Input data START

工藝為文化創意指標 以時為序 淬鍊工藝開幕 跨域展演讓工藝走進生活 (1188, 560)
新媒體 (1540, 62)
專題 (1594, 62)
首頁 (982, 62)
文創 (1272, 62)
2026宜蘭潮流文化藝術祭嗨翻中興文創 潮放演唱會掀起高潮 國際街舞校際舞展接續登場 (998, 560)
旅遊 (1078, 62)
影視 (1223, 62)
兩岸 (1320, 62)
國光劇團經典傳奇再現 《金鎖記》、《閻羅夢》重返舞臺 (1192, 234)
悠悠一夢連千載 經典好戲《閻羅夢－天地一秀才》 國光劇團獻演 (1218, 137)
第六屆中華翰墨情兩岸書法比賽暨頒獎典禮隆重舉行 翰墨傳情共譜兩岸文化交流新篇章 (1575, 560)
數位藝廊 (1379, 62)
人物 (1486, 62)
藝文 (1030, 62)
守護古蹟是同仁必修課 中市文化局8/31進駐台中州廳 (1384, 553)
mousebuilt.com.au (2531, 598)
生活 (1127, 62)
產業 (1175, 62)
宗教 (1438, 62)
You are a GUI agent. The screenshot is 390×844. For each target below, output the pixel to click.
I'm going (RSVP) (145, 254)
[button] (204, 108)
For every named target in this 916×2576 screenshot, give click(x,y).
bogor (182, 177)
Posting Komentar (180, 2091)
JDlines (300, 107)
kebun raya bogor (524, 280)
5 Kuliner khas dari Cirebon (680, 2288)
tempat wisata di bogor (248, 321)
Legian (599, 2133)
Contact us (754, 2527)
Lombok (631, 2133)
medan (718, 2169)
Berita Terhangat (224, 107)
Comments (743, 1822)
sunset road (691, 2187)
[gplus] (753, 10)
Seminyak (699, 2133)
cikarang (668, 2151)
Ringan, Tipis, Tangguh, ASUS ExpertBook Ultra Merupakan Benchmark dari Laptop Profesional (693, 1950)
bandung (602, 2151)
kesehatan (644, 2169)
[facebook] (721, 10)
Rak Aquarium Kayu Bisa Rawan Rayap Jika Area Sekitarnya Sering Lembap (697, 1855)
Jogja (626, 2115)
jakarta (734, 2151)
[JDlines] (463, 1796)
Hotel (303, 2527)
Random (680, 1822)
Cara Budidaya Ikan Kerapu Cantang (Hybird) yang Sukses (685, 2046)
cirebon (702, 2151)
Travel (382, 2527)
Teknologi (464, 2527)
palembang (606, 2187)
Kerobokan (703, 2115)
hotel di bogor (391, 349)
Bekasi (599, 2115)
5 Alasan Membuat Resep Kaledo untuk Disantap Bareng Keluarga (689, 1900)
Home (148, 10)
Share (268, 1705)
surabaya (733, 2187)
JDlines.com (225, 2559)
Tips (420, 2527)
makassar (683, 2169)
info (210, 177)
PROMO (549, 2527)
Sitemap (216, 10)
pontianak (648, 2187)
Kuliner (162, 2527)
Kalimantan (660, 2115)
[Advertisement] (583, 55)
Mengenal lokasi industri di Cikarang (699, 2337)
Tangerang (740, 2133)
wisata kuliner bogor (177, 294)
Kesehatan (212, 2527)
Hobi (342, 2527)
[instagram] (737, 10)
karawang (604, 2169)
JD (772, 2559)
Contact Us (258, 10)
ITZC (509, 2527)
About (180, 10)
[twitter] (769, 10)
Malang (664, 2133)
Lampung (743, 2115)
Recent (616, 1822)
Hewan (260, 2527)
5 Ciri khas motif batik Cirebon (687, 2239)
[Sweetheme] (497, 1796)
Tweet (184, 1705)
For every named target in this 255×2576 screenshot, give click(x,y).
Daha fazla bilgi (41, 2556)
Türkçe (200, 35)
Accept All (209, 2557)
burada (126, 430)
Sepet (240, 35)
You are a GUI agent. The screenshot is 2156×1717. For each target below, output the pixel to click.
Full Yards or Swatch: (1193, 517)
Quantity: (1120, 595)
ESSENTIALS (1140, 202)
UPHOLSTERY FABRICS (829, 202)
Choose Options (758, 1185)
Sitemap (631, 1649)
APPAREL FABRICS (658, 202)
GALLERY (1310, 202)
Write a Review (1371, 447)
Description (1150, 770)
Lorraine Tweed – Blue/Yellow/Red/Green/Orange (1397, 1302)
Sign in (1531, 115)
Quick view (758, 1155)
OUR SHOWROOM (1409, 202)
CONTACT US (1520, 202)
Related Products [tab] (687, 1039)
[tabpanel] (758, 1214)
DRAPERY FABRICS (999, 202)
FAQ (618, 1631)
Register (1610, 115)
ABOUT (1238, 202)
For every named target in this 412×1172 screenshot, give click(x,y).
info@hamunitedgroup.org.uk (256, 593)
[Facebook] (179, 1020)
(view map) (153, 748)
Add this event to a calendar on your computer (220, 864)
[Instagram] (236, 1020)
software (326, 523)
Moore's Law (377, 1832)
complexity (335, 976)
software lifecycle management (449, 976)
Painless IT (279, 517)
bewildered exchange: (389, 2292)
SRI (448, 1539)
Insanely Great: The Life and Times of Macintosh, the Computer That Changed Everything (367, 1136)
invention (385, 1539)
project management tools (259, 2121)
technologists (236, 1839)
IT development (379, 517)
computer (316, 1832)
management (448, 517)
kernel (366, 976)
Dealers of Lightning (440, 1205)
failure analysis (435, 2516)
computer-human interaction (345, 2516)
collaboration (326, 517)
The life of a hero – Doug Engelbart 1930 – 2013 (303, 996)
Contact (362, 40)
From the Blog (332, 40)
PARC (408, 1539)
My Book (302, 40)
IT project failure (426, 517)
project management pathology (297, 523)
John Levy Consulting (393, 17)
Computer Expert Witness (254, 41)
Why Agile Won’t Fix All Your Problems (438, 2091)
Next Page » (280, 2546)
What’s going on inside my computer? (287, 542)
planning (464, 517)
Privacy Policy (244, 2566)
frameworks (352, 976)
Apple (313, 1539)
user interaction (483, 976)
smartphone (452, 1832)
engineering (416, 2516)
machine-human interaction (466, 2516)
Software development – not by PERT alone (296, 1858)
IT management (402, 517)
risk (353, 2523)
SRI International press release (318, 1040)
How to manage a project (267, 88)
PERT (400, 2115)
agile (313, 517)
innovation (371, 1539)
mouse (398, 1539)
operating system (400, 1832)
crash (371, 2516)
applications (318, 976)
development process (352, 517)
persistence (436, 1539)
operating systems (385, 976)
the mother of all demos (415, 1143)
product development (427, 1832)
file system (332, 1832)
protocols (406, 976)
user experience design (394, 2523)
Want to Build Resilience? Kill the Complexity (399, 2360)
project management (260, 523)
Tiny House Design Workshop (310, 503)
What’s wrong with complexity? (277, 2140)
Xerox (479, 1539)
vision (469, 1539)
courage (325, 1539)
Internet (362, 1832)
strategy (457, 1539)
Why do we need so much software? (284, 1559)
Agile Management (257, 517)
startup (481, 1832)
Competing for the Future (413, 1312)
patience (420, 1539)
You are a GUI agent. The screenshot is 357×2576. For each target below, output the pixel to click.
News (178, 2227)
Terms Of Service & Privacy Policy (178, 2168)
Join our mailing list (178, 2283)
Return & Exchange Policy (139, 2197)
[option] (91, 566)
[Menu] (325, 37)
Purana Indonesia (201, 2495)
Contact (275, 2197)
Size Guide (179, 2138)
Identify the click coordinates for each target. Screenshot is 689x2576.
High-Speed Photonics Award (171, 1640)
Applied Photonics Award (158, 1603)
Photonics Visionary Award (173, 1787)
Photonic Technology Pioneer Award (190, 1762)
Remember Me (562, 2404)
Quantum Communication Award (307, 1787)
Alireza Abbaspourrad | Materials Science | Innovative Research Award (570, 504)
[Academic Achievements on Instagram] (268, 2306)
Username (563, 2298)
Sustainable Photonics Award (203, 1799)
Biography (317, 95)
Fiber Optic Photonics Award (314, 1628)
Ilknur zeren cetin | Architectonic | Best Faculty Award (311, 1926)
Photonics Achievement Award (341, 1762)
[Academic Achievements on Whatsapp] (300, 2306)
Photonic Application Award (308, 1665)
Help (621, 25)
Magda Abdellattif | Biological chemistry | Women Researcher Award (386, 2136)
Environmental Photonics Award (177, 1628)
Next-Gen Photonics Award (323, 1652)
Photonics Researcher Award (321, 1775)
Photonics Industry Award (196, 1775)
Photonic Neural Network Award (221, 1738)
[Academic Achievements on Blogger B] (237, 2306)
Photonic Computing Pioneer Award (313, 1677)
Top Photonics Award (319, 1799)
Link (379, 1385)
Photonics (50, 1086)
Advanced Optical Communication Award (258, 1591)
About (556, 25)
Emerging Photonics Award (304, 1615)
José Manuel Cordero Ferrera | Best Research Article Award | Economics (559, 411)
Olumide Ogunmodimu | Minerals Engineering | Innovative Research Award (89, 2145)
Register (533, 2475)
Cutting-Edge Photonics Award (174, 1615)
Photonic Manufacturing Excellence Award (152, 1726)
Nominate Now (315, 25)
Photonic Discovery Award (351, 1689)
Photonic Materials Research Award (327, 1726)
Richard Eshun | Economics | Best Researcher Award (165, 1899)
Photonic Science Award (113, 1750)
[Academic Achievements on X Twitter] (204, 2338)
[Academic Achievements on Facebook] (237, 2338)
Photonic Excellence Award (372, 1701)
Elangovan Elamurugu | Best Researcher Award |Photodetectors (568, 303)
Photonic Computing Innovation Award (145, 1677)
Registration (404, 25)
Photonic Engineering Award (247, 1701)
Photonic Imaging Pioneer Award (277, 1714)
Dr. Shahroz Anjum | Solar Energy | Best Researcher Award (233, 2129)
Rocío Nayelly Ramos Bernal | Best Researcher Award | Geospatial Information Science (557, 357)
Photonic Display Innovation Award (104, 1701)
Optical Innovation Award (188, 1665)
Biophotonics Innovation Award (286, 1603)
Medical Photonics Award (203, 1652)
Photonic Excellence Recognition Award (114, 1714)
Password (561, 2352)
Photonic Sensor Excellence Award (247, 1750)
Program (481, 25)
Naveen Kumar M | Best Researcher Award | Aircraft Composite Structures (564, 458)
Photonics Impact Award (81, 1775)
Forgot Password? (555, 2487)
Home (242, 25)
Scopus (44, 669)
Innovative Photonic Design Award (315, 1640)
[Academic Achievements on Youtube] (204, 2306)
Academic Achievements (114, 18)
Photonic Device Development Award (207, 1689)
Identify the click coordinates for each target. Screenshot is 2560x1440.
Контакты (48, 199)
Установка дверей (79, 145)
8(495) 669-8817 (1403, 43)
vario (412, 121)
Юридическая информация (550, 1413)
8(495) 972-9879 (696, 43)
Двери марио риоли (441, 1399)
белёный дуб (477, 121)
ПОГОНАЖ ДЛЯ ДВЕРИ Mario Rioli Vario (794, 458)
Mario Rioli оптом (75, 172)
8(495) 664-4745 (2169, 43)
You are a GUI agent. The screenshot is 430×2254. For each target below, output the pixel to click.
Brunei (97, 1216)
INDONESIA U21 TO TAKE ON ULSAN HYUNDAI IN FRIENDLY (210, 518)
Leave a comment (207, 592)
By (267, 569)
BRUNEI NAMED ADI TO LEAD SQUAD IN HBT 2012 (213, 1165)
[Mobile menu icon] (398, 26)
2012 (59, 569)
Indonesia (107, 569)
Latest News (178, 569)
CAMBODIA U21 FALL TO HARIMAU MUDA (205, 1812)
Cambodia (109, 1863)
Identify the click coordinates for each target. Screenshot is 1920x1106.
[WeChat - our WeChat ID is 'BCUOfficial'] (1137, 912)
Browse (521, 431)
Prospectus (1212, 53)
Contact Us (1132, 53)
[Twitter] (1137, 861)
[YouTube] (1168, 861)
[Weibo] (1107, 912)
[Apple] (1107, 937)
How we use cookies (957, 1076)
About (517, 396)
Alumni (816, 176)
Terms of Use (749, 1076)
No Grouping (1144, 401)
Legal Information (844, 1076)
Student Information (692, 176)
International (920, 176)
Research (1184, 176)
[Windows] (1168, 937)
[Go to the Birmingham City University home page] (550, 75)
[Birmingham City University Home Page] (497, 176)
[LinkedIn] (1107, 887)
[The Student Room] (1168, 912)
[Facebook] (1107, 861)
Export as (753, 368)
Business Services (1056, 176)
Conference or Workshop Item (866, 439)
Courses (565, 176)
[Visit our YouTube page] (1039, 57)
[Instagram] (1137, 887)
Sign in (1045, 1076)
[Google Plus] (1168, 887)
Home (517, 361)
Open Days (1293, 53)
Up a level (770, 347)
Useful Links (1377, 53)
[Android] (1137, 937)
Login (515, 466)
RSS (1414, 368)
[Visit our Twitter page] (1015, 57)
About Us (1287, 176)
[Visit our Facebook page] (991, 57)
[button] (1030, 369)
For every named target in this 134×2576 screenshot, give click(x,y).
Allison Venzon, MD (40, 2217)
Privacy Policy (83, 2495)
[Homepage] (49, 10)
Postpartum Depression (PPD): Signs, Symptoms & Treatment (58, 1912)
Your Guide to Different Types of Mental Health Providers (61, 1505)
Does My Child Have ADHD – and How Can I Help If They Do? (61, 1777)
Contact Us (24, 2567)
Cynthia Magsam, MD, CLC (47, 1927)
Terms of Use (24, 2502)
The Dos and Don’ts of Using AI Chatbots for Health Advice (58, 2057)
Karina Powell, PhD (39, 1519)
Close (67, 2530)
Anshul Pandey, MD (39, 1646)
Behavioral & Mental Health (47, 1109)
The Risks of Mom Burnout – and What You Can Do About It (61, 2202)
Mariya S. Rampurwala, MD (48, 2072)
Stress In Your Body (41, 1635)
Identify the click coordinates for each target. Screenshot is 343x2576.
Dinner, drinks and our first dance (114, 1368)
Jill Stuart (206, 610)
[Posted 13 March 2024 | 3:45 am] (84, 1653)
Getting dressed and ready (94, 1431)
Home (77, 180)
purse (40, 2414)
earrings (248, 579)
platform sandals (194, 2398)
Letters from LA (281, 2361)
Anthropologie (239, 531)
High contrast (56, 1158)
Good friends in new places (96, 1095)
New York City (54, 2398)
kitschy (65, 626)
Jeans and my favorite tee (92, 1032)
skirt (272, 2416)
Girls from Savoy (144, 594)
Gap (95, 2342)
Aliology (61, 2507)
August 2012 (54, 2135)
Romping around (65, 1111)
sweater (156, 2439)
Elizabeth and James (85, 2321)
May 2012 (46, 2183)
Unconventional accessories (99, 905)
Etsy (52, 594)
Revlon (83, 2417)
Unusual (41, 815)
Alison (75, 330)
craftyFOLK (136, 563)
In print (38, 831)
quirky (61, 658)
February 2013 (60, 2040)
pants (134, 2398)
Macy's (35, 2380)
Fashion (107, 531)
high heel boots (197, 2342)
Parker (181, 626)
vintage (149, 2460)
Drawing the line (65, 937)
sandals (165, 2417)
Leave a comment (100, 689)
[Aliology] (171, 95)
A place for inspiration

Input data END

* **Instructions for the task**
Only the lines above from the one with "pontianak (648, 2187)" up to and including the one with "JD (772, 2559)" should be repeated, exactly as written.

* **Answer section**
pontianak (648, 2187)
Kuliner (162, 2527)
Kalimantan (660, 2115)
[Advertisement] (583, 55)
Mengenal lokasi industri di Cikarang (699, 2337)
Tangerang (740, 2133)
wisata kuliner bogor (177, 294)
Kesehatan (212, 2527)
Hobi (342, 2527)
[instagram] (737, 10)
karawang (604, 2169)
JD (772, 2559)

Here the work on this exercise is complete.